Step S13: determining the pixel value of the current pixel point in the original image at the next moment according to the parameters; and the current pixel points are pixel points in the original image traversed currently.

Specifically, each pixel point of the original image is traversed, and the currently traversed pixel point is used as the current pixel point. And according to a preset rule, carrying out reassignment on the pixel value of each traversed pixel point. For example, a new pixel value may be assigned to each pixel point, or a mapping change (e.g., horizontal transformation) is performed on each pixel point of the original image to obtain a new pixel value corresponding to each pixel point.

Step S14: and when the time reaches the next moment, displaying the water ripple image according to the pixel value of each pixel point in the original image at the next moment.

In this embodiment, on the basis of the original image, the pixel value of the next moment of the current pixel point in the original image is determined according to the parameter for controlling the water ripple, and when the time reaches the next moment, the water ripple image is displayed according to the pixel value of the next moment of each pixel point in the original image, so that the water ripple image can be realized in real time in an environment with strong interactivity.

In an alternative embodiment, the parameters are shock intensity, diffusion velocity and period; correspondingly, step S13 specifically includes:

step S131: and calculating the distance between the current pixel point in the original image and the center point of the water ripple arranged on the screen of the terminal equipment.

Specifically, a center point of the water ripple is set on the screen of the terminal device in advance, and the center point can be at any position of the screen of the terminal device. First, the coordinates of the current pixel point and the center point are determined, for example, the coordinates of the current pixel point are (Cx, Cy), the coordinates of the center point are (x, y), and the distance between the current pixel point and the center point can be calculated as (Cx, Cy), and the distance between the current pixel point and the center point can be calculated as

Step S132: and determining the pixel value of the current pixel point at the next moment according to the vibration intensity, the diffusion speed, the period parameter and the distance.

In an optional embodiment, step S132 specifically includes:

step S1321: and determining the ripple amplitude of the current pixel point according to the vibration intensity, the diffusion speed, the period parameter and the distance.

Step S1322: determining a sampling point corresponding to the current pixel point at the next moment according to the ripple amplitude and the original position of the current pixel point; and the sampling points are pixel points on the original image.

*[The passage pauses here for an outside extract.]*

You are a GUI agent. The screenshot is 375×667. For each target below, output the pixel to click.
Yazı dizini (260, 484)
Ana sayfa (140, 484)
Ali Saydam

Specifically, pixel values of pixel points in the original image are rearranged. For example, the current pixel point is (x, y), and the corresponding sampling point is (x)_new,y_new) And (x)_new,y_new) And are also pixels on the original image.

Step S1323: and determining the pixel value of the current pixel point at the next moment according to the sampling point.

In an optional embodiment, step S1323 specifically includes:

and taking the pixel value of the sampling point as the pixel value of the current pixel point at the next moment.

In an optional embodiment, step S1321 specifically includes:

calculating to obtain the ripple amplitude of the current pixel point by adopting a formula of intensity (velocity) sine (speed (0,1, age) -distance); wherein, length is the vibration intensity, speed is the diffusion speed, age is the period, distance is the distance, sine () is a sampling function, smooth () is a smoothing function, and intensity is the ripple amplitude.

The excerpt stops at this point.